◆ **Task details**: Copy the entries from the start through the line containing "coord(125,16)", inclusive, switching "input field" to "text box" and leaving everything else as it is.

## START Provided records

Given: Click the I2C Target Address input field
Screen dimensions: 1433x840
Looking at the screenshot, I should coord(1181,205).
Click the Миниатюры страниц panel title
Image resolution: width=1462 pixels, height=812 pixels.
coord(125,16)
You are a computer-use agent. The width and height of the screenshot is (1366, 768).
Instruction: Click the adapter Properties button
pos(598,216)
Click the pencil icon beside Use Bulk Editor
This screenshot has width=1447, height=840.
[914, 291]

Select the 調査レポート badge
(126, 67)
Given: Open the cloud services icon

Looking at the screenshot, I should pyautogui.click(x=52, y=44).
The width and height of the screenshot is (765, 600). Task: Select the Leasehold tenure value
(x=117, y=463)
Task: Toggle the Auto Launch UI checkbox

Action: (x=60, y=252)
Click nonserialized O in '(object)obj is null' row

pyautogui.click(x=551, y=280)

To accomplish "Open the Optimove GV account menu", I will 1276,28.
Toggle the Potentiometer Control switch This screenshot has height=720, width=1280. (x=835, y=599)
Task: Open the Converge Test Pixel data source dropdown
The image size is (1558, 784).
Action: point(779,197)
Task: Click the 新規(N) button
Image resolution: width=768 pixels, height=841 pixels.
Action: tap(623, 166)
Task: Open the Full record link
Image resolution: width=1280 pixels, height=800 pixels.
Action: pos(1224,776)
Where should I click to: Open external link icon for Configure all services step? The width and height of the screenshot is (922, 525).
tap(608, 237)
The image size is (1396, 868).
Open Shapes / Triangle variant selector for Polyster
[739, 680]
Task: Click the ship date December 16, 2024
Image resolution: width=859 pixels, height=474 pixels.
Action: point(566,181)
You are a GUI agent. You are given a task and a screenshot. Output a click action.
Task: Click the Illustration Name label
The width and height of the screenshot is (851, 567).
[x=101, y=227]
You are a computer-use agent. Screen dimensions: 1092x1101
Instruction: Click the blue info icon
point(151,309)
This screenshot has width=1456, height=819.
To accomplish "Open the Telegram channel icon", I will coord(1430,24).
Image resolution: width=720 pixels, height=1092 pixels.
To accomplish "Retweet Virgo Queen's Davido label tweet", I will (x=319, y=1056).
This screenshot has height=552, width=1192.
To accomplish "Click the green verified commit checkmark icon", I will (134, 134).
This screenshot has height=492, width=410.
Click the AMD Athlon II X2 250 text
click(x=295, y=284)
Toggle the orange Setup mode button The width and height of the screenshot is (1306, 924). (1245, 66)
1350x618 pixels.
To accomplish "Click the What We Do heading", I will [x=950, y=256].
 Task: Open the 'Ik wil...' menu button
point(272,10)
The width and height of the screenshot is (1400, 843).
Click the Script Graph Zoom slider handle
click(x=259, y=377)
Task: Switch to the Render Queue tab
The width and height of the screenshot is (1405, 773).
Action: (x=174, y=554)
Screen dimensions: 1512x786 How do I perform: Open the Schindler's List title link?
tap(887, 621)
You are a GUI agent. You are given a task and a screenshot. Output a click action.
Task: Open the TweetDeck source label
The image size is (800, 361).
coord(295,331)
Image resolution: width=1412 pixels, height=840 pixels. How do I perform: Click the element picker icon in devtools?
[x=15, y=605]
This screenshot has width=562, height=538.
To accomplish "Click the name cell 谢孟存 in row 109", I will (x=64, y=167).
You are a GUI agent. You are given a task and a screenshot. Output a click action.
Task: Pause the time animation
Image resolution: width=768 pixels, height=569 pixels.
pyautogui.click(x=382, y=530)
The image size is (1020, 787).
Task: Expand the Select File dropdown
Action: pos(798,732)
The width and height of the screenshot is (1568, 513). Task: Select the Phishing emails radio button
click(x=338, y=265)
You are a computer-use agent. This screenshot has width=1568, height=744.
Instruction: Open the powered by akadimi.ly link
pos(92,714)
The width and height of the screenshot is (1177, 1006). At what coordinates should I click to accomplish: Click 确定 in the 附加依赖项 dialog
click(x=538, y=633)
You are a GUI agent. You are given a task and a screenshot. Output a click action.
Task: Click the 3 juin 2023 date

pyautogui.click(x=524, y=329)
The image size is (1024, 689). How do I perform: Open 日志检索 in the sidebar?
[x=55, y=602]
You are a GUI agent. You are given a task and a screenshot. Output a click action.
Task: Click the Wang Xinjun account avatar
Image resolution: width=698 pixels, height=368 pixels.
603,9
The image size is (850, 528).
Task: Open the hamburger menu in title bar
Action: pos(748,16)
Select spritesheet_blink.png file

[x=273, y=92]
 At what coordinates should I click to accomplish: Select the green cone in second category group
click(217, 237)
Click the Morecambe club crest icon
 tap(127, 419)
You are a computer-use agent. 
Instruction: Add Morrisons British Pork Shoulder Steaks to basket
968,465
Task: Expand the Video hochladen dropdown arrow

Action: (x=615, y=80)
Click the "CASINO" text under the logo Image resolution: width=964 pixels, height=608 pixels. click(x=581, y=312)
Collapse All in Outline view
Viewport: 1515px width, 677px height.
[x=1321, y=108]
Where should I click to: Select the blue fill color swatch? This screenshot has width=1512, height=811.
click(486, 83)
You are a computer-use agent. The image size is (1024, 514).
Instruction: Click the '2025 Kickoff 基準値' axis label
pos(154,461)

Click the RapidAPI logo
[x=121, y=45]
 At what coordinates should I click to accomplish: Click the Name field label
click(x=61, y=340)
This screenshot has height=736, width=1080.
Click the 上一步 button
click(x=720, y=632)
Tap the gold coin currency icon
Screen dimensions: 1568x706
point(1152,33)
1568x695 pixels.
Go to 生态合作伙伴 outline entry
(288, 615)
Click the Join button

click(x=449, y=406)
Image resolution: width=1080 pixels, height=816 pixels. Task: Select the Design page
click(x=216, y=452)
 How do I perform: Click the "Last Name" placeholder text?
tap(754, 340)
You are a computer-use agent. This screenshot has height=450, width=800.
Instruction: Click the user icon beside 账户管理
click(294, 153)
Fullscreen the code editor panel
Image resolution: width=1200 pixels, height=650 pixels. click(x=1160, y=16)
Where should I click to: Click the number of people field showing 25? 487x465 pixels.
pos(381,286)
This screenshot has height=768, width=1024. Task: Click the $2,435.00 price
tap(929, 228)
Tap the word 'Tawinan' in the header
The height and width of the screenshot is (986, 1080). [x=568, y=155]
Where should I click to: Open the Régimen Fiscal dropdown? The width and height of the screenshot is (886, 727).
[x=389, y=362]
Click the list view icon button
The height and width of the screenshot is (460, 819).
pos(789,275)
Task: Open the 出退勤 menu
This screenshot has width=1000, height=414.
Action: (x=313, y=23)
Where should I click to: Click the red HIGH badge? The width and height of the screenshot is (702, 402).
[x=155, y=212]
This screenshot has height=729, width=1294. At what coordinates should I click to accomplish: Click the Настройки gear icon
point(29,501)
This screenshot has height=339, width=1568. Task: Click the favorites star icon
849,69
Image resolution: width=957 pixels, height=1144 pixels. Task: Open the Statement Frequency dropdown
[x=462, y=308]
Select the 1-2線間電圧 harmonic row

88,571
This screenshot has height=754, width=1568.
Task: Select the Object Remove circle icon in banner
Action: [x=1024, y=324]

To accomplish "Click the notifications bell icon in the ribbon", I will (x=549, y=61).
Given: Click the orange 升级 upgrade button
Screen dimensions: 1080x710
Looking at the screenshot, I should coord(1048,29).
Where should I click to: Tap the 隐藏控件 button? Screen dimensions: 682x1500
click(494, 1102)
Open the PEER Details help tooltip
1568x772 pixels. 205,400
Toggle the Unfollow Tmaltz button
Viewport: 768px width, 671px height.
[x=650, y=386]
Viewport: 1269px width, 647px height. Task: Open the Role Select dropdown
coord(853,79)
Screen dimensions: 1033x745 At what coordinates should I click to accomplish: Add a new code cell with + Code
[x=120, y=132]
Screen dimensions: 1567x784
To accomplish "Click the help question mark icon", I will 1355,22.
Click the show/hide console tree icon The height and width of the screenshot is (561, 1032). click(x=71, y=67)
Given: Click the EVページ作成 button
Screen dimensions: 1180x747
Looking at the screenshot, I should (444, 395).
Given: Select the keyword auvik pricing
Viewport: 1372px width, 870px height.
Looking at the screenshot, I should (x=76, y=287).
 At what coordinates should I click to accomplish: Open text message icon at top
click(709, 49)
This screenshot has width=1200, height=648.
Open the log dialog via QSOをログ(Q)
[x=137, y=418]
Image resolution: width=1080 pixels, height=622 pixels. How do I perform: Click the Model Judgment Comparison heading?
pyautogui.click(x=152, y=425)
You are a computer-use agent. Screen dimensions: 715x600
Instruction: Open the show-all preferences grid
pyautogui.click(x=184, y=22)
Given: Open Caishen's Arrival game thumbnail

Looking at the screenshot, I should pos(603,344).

## END Provided records

◆ **Written reply**:
Given: Click the I2C Target Address text box
Screen dimensions: 1433x840
Looking at the screenshot, I should coord(1181,205).
Click the Миниатюры страниц panel title
Image resolution: width=1462 pixels, height=812 pixels.
coord(125,16)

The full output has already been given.